AWS Messaging & Targeting Blog

Automate marketing campaigns with real-time customer data using Amazon Pinpoint

Amazon Pinpoint offers marketers and developers one customizable tool to deliver customer communications across channels, segments, and campaigns at scale. Amazon Pinpoint makes it easy to run targeted campaigns and drive customer communications across different channels: email, SMS, push notifications, in-app messaging, or custom channels. Amazon Pinpoint campaigns enables you define which users to target, determine which messages to send, schedule the best time to deliver the messages, and then track the results of your campaign.

In many cases, the customer data resides in a third-party system such as a CRM, Customer Data Platform, Point of Sales, database and data warehouse. This customer data represents a valuable asset for your organization. Your marketing team needs to leverage each piece of this data to elevate the customer experience.

In this blog post we will demonstrate how you can leverage users’ clickstream data stored in database to build user segments and launch campaigns using Amazon Pinpoint. Also, we will showcase the full architecture of the data pipeline including other AWS services such as Amazon RDS, AWS Data Migration Service, Amazon Kinesis and AWS Lambda.

Let us understand our case study with an example: a customer currently has digital touch points such as a Website and a Mobile App to collect the users’ clickstreams and behavioral data where they are storing them in a MySQL database. Marketing teams want to leverage the collected data to deliver a personalized experience by leveraging Amazon Pinpoint capabilities.

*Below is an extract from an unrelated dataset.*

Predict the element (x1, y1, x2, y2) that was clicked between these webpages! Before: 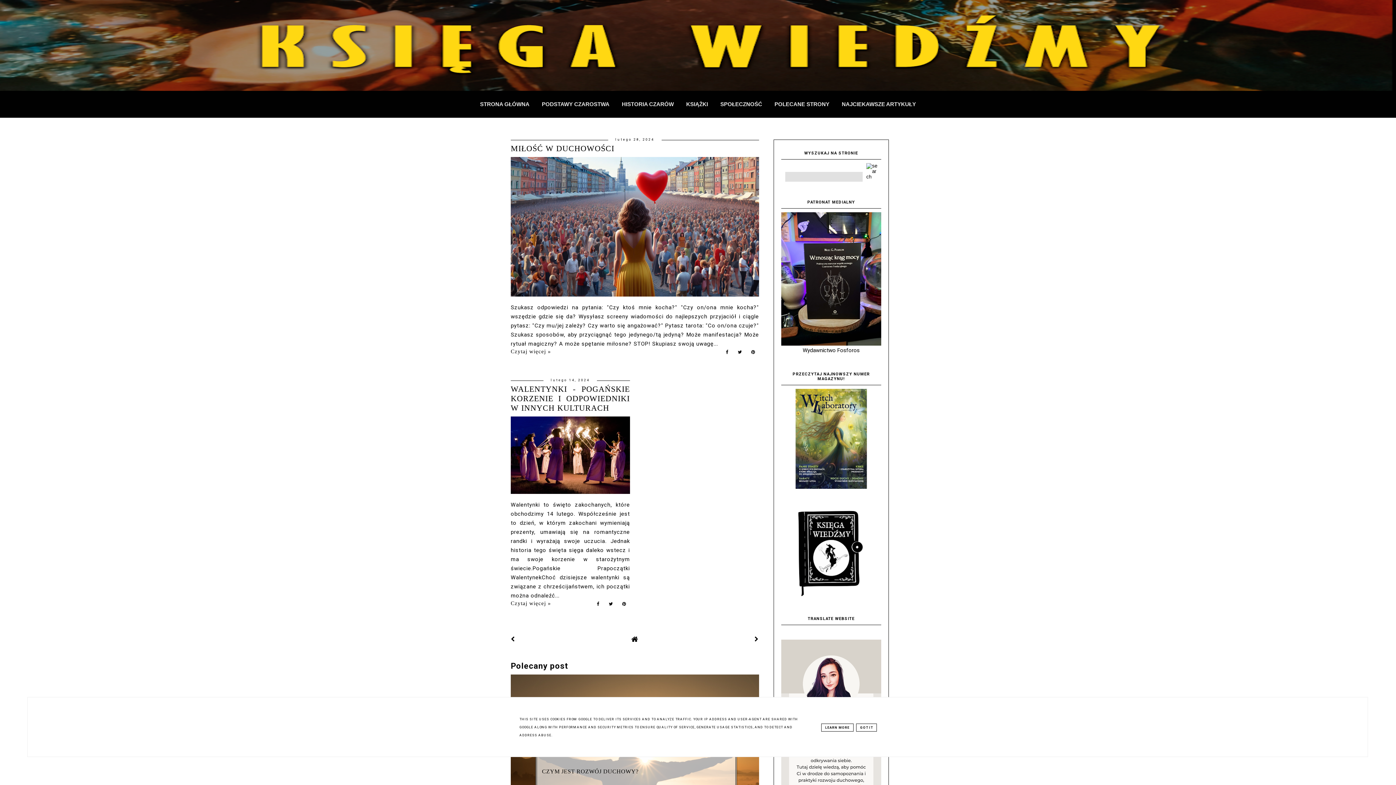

You can find below the detail of a specific use case covered by the proposed solution:

  • All the clickstream and customer data are stored in MySQL DB
  • Your marketing team wants to create a personalized Amazon Pinpoint campaigns based on the user status and experience. Ex:
    • Customers who interested in specific offering to activate for them campaign based on their interest
    • Communicate with the preferred language of the user

Please note that this use case is used to showcase the proposed solution capabilities. However, it is not limited to this specific use case since you can leverage any customer collected dimension/attribute to create specific campaign to achieve a specific marketing use case.

In this post, we provide a guided journey on how marketers can collect, segment, and activate audience segments in real-time to increase their agility in managing campaigns.

Overview of solution

The use case covered in this post, focuses on demonstrating the flexibility offered by Amazon Pinpoint in both inbound (Ingestion) and outbound (Activation) stream of customer data. For the inbound stream, Amazon Pinpoint gives you a variety of ways to import your customer data, including:

  1. CSV/JSON import from the AWS console
  2. API operation to create a single or multiple endpoints
  3. Programmatically create and execute import jobs

We will focus on building a real-time inbound stream of customer data available within an Amazon RDS MySQL database specifically. It is important to mention that similar approach can be implemented to ingest data from third-party systems if any.

For the outbound stream, activating customer data using Amazon Pinpoint can be achieved using the following two methods:

  1. Campaign: a campaign is a messaging initiative that engages a specific audience segment.
  2. Journey: a journey is a customized, multi-step engagement experience.

The result of customer data activation cannot be completed without specifying the targeted channel. A channel represents the platform through which you engage your audience segment with messages. For example, Amazon Pinpoint customers can optimize how they target notifications to prospective customers through LINE message and email. They can deliver notifications with more information on prospected customer’s product information such as sales, new products etc. to the appropriate audience.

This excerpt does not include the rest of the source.